The opinion of the court was delivered by: Paul G. Gardephe, U.S.D.J.



Defendants HB Equity Associates, LLC ("HB") and managing members Andrew Hubregsen and Michael Bonnet operate a private equity fund, Hubregsen Bonnet Equity Partners, L.P. ("HB"). (Cmplt. ¶ 1). Plaintiff Jonathan D. Gormin was hired by HB in 2002, and in 2004 he became a member of HB. As such, Defendants contend that he was obligated to "make available to the Partnership investments of which [he] bec[a]me aware that represent in the good faith judgment of the General Partner an appropriate investment opportunity for the Partnership." (Ans. ¶ 109). By letter dated April 10, 2008, HB terminated Gormin's employment, alleging that he had become aware of certain investment opportunities but had not -- in violation of his contractual obligations -- brought these opportunities to HB's attention. (Ans. ¶ 123; Hubregsen Decl., Ex. Q). Gormin then filed this lawsuit, alleging, inter alia, breach of contract and breach of fiduciary duty arising from HB's claimed attempt to "strip Gormin of his financial rights and ownership interest in [HB]." (Cmplt. ¶ 1). Defendants subsequently filed breach of contract and breach of fiduciary duty counterclaims against Gormin, arising from his alleged diversion of "potential private equity investment opportunities away from HB and to third parties and future associates." (Ans. ¶ 125).
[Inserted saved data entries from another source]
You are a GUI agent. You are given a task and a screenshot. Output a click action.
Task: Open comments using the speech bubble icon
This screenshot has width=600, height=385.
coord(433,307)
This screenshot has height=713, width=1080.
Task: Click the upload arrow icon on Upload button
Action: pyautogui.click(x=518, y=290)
Before this Court is Defendants' motion to disqualify Eric Greenwald from serving as counsel to Plaintiff in this action. For the reasons stated below, the motion is DENIED.


Defendants contend that Greenwald must be disqualified now under New York Disciplinary Rule 5-102 -- even before discovery has begun -- because there is evidence that he communicated with Gormin about certain business opportunities that "form the basis for many of Defendants' counterclaim allegations." (Def. Br. 4). More specifically, Defendants have retrieved from Gormin's former email account at HB numerous emails between Gormin and Greenwald in which the two men appear to be discussing investment opportunities.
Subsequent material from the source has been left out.